─── Stored data

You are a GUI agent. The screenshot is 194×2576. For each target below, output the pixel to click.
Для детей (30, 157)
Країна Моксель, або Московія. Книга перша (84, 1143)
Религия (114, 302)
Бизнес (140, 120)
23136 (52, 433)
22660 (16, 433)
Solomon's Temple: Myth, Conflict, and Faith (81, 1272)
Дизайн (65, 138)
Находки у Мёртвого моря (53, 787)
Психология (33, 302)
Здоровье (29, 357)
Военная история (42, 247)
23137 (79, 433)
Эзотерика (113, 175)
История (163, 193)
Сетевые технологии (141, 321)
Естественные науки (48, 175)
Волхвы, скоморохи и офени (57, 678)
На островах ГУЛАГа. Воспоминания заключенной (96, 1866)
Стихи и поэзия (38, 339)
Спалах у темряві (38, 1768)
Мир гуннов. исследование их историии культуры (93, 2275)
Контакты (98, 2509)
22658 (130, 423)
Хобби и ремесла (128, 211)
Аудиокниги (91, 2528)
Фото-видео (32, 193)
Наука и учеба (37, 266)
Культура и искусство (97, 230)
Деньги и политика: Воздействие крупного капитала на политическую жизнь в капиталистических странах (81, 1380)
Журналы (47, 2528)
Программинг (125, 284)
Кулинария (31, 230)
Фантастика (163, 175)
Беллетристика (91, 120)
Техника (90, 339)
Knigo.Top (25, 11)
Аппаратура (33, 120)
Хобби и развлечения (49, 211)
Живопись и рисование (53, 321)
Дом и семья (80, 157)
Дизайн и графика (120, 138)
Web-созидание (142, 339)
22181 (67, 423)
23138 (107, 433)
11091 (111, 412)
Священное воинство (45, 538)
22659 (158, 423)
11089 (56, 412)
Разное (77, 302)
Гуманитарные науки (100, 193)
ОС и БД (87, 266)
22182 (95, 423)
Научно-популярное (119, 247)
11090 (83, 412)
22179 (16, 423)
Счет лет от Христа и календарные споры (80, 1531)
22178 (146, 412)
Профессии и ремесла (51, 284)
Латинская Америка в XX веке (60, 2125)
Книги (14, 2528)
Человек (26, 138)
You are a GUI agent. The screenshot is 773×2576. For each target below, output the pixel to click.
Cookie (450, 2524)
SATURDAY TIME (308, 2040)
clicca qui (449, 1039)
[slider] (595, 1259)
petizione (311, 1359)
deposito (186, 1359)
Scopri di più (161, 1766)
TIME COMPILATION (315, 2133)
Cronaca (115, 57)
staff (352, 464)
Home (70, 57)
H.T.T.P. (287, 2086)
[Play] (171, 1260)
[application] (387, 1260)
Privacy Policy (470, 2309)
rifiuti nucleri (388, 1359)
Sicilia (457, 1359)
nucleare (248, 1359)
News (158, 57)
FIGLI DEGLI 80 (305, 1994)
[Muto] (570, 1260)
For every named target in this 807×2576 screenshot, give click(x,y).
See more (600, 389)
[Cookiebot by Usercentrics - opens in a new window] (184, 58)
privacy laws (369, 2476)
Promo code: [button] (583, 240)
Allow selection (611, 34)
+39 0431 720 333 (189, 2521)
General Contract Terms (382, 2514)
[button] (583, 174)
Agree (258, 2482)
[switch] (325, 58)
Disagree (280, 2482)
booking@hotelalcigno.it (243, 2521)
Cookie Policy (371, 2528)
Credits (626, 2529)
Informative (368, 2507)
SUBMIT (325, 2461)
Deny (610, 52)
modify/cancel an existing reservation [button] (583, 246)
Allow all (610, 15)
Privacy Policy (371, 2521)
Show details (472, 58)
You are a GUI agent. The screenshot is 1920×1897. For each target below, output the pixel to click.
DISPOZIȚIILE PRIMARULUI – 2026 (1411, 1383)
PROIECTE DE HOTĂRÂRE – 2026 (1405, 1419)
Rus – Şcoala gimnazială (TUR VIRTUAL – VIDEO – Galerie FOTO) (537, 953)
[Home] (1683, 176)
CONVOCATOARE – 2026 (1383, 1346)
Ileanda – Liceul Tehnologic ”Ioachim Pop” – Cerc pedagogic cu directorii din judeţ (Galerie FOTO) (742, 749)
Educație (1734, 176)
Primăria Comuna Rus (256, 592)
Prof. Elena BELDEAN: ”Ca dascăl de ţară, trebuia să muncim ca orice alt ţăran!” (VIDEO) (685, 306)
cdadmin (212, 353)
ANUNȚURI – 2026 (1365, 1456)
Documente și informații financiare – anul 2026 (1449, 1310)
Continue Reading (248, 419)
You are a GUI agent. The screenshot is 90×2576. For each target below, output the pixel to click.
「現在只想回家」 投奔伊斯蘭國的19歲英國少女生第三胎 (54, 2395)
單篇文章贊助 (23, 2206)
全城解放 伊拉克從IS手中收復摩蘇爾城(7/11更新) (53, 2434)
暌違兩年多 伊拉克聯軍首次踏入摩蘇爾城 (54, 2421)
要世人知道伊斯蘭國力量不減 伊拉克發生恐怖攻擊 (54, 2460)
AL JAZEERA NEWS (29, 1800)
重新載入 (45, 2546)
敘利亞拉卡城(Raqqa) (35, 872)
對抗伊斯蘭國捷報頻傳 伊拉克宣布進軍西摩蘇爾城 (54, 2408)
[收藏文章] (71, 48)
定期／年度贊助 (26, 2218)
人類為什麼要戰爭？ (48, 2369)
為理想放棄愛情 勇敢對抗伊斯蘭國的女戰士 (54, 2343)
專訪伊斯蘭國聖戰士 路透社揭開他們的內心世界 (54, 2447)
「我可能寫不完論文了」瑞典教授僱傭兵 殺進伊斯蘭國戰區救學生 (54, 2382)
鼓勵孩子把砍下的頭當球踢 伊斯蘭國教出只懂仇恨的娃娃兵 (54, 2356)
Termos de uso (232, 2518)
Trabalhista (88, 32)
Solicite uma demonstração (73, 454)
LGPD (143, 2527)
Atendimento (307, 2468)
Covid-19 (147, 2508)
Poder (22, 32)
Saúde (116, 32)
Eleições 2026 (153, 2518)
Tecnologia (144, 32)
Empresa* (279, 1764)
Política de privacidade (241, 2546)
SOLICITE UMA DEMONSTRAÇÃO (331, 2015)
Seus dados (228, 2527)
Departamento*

──────

■ Exercise description
Each entry should be duplicated exactly as it was given.

■ Reply
You are a GUI agent. The screenshot is 194×2576. For each target below, output the pixel to click.
Для детей (30, 157)
Країна Моксель, або Московія. Книга перша (84, 1143)
Религия (114, 302)
Бизнес (140, 120)
23136 (52, 433)
22660 (16, 433)
Solomon's Temple: Myth, Conflict, and Faith (81, 1272)
Дизайн (65, 138)
Находки у Мёртвого моря (53, 787)
Психология (33, 302)
Здоровье (29, 357)
Военная история (42, 247)
23137 (79, 433)
Эзотерика (113, 175)
История (163, 193)
Сетевые технологии (141, 321)
Естественные науки (48, 175)
Волхвы, скоморохи и офени (57, 678)
На островах ГУЛАГа. Воспоминания заключенной (96, 1866)
Стихи и поэзия (38, 339)
Спалах у темряві (38, 1768)
Мир гуннов. исследование их историии культуры (93, 2275)
Контакты (98, 2509)
22658 (130, 423)
Хобби и ремесла (128, 211)
Аудиокниги (91, 2528)
Фото-видео (32, 193)
Наука и учеба (37, 266)
Культура и искусство (97, 230)
Деньги и политика: Воздействие крупного капитала на политическую жизнь в капиталистических странах (81, 1380)
Журналы (47, 2528)
Программинг (125, 284)
Кулинария (31, 230)
Фантастика (163, 175)
Беллетристика (91, 120)
Техника (90, 339)
Knigo.Top (25, 11)
Аппаратура (33, 120)
Хобби и развлечения (49, 211)
Живопись и рисование (53, 321)
Дом и семья (80, 157)
Дизайн и графика (120, 138)
Web-созидание (142, 339)
22181 (67, 423)
23138 (107, 433)
11091 (111, 412)
Священное воинство (45, 538)
22659 (158, 423)
11089 (56, 412)
Разное (77, 302)
Гуманитарные науки (100, 193)
ОС и БД (87, 266)
22182 (95, 423)
Научно-популярное (119, 247)
11090 (83, 412)
22179 (16, 423)
Счет лет от Христа и календарные споры (80, 1531)
22178 (146, 412)
Профессии и ремесла (51, 284)
Латинская Америка в XX веке (60, 2125)
Книги (14, 2528)
Человек (26, 138)
You are a GUI agent. The screenshot is 773×2576. For each target below, output the pixel to click.
Cookie (450, 2524)
SATURDAY TIME (308, 2040)
clicca qui (449, 1039)
[slider] (595, 1259)
petizione (311, 1359)
deposito (186, 1359)
Scopri di più (161, 1766)
TIME COMPILATION (315, 2133)
Cronaca (115, 57)
staff (352, 464)
Home (70, 57)
H.T.T.P. (287, 2086)
[Play] (171, 1260)
[application] (387, 1260)
Privacy Policy (470, 2309)
rifiuti nucleri (388, 1359)
Sicilia (457, 1359)
nucleare (248, 1359)
News (158, 57)
FIGLI DEGLI 80 (305, 1994)
[Muto] (570, 1260)
For every named target in this 807×2576 screenshot, give click(x,y).
See more (600, 389)
[Cookiebot by Usercentrics - opens in a new window] (184, 58)
privacy laws (369, 2476)
Promo code: [button] (583, 240)
Allow selection (611, 34)
+39 0431 720 333 (189, 2521)
General Contract Terms (382, 2514)
[button] (583, 174)
Agree (258, 2482)
[switch] (325, 58)
Disagree (280, 2482)
booking@hotelalcigno.it (243, 2521)
Cookie Policy (371, 2528)
Credits (626, 2529)
Informative (368, 2507)
SUBMIT (325, 2461)
Deny (610, 52)
modify/cancel an existing reservation [button] (583, 246)
Allow all (610, 15)
Privacy Policy (371, 2521)
Show details (472, 58)
You are a GUI agent. The screenshot is 1920×1897. For each target below, output the pixel to click.
DISPOZIȚIILE PRIMARULUI – 2026 (1411, 1383)
PROIECTE DE HOTĂRÂRE – 2026 (1405, 1419)
Rus – Şcoala gimnazială (TUR VIRTUAL – VIDEO – Galerie FOTO) (537, 953)
[Home] (1683, 176)
CONVOCATOARE – 2026 (1383, 1346)
Ileanda – Liceul Tehnologic ”Ioachim Pop” – Cerc pedagogic cu directorii din judeţ (Galerie FOTO) (742, 749)
Educație (1734, 176)
Primăria Comuna Rus (256, 592)
Prof. Elena BELDEAN: ”Ca dascăl de ţară, trebuia să muncim ca orice alt ţăran!” (VIDEO) (685, 306)
cdadmin (212, 353)
ANUNȚURI – 2026 (1365, 1456)
Documente și informații financiare – anul 2026 (1449, 1310)
Continue Reading (248, 419)
You are a GUI agent. The screenshot is 90×2576. For each target below, output the pixel to click.
「現在只想回家」 投奔伊斯蘭國的19歲英國少女生第三胎 (54, 2395)
單篇文章贊助 (23, 2206)
全城解放 伊拉克從IS手中收復摩蘇爾城(7/11更新) (53, 2434)
暌違兩年多 伊拉克聯軍首次踏入摩蘇爾城 (54, 2421)
要世人知道伊斯蘭國力量不減 伊拉克發生恐怖攻擊 (54, 2460)
AL JAZEERA NEWS (29, 1800)
重新載入 (45, 2546)
敘利亞拉卡城(Raqqa) (35, 872)
對抗伊斯蘭國捷報頻傳 伊拉克宣布進軍西摩蘇爾城 (54, 2408)
[收藏文章] (71, 48)
定期／年度贊助 (26, 2218)
人類為什麼要戰爭？ (48, 2369)
為理想放棄愛情 勇敢對抗伊斯蘭國的女戰士 (54, 2343)
專訪伊斯蘭國聖戰士 路透社揭開他們的內心世界 (54, 2447)
「我可能寫不完論文了」瑞典教授僱傭兵 殺進伊斯蘭國戰區救學生 (54, 2382)
鼓勵孩子把砍下的頭當球踢 伊斯蘭國教出只懂仇恨的娃娃兵 (54, 2356)
Termos de uso (232, 2518)
Trabalhista (88, 32)
Solicite uma demonstração (73, 454)
LGPD (143, 2527)
Atendimento (307, 2468)
Covid-19 (147, 2508)
Poder (22, 32)
Saúde (116, 32)
Eleições 2026 (153, 2518)
Tecnologia (144, 32)
Empresa* (279, 1764)
Política de privacidade (241, 2546)
SOLICITE UMA DEMONSTRAÇÃO (331, 2015)
Seus dados (228, 2527)
Departamento*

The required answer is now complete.